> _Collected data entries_
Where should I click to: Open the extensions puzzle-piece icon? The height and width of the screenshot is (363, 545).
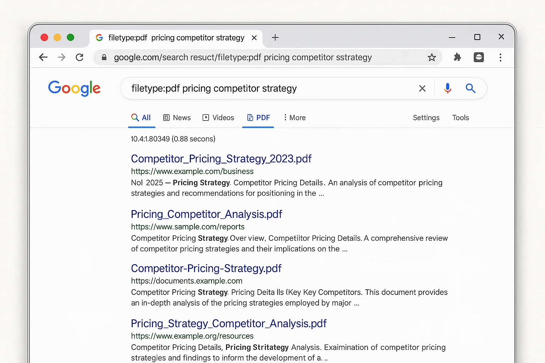tap(457, 57)
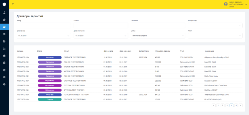
Task: Expand the Бенефициар dropdown
Action: [x=215, y=26]
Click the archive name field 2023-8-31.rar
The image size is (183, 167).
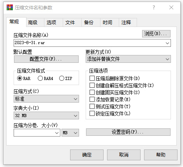click(x=92, y=43)
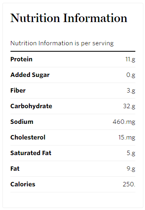
Task: Click the Protein label
Action: [21, 59]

> _Assignment_
Every line above should be output exactly, except for the pictures.

> _Written answer_
Where should I click to: Open the extensions puzzle-piece icon? The height and width of the screenshot is (363, 545).
tap(457, 57)
Task: Expand the Бенефициар dropdown
Action: [x=215, y=26]
Click the archive name field 2023-8-31.rar
The image size is (183, 167).
click(x=92, y=43)
Task: Click the Protein label
Action: [21, 59]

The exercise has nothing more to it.